**DATA FOR ANALYSIS:**
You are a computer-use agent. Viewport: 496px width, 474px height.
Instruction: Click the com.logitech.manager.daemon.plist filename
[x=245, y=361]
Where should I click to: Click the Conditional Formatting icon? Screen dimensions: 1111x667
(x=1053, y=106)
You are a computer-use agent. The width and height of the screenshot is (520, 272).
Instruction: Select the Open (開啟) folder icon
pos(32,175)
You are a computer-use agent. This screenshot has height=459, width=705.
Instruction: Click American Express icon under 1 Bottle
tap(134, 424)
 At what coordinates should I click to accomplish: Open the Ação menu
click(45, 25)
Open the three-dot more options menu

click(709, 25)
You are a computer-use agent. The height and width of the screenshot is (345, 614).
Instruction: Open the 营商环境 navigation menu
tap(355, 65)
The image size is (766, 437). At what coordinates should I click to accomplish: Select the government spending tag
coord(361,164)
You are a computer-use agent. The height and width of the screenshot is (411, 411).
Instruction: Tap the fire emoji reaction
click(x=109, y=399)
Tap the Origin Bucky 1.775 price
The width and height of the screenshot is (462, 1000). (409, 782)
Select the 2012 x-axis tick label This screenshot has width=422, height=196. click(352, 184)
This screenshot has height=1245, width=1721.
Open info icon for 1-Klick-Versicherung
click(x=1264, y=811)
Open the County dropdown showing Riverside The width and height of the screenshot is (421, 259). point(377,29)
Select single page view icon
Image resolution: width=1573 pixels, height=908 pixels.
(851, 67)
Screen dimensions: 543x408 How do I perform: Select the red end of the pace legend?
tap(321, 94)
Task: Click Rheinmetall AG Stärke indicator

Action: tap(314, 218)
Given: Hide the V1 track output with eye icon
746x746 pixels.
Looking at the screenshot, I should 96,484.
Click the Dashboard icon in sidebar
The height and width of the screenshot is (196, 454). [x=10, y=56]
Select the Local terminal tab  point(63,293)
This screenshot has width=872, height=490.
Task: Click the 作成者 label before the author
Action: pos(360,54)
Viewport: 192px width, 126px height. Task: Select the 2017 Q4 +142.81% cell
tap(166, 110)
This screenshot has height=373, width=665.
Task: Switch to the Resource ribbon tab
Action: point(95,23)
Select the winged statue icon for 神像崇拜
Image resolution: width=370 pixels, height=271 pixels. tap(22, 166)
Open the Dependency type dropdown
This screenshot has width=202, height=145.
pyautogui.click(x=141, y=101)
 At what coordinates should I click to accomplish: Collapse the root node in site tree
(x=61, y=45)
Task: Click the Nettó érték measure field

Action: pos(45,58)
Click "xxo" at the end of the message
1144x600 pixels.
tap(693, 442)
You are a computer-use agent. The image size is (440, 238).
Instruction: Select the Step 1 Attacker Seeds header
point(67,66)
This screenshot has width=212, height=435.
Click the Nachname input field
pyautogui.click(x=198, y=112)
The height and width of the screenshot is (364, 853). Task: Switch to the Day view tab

**WHAT TO PRODUCE:**
Return the listing above verbatim.

**OUTPUT BELOW:**
You are a computer-use agent. Viewport: 496px width, 474px height.
Instruction: Click the com.logitech.manager.daemon.plist filename
[x=245, y=361]
Where should I click to: Click the Conditional Formatting icon? Screen dimensions: 1111x667
(x=1053, y=106)
You are a computer-use agent. The width and height of the screenshot is (520, 272).
Instruction: Select the Open (開啟) folder icon
pos(32,175)
You are a computer-use agent. This screenshot has height=459, width=705.
Instruction: Click American Express icon under 1 Bottle
tap(134, 424)
 At what coordinates should I click to accomplish: Open the Ação menu
click(45, 25)
Open the three-dot more options menu

click(709, 25)
You are a computer-use agent. The height and width of the screenshot is (345, 614).
Instruction: Open the 营商环境 navigation menu
tap(355, 65)
The image size is (766, 437). At what coordinates should I click to accomplish: Select the government spending tag
coord(361,164)
You are a computer-use agent. The height and width of the screenshot is (411, 411).
Instruction: Tap the fire emoji reaction
click(x=109, y=399)
Tap the Origin Bucky 1.775 price
The width and height of the screenshot is (462, 1000). (409, 782)
Select the 2012 x-axis tick label This screenshot has width=422, height=196. click(352, 184)
This screenshot has height=1245, width=1721.
Open info icon for 1-Klick-Versicherung
click(x=1264, y=811)
Open the County dropdown showing Riverside The width and height of the screenshot is (421, 259). point(377,29)
Select single page view icon
Image resolution: width=1573 pixels, height=908 pixels.
(851, 67)
Screen dimensions: 543x408 How do I perform: Select the red end of the pace legend?
tap(321, 94)
Task: Click Rheinmetall AG Stärke indicator

Action: tap(314, 218)
Given: Hide the V1 track output with eye icon
746x746 pixels.
Looking at the screenshot, I should 96,484.
Click the Dashboard icon in sidebar
The height and width of the screenshot is (196, 454). [x=10, y=56]
Select the Local terminal tab  point(63,293)
This screenshot has width=872, height=490.
Task: Click the 作成者 label before the author
Action: pos(360,54)
Viewport: 192px width, 126px height. Task: Select the 2017 Q4 +142.81% cell
tap(166, 110)
This screenshot has height=373, width=665.
Task: Switch to the Resource ribbon tab
Action: point(95,23)
Select the winged statue icon for 神像崇拜
Image resolution: width=370 pixels, height=271 pixels. tap(22, 166)
Open the Dependency type dropdown
This screenshot has width=202, height=145.
pyautogui.click(x=141, y=101)
 At what coordinates should I click to accomplish: Collapse the root node in site tree
(x=61, y=45)
Task: Click the Nettó érték measure field

Action: pos(45,58)
Click "xxo" at the end of the message
1144x600 pixels.
tap(693, 442)
You are a computer-use agent. The image size is (440, 238).
Instruction: Select the Step 1 Attacker Seeds header
point(67,66)
This screenshot has width=212, height=435.
Click the Nachname input field
pyautogui.click(x=198, y=112)
The height and width of the screenshot is (364, 853). Task: Switch to the Day view tab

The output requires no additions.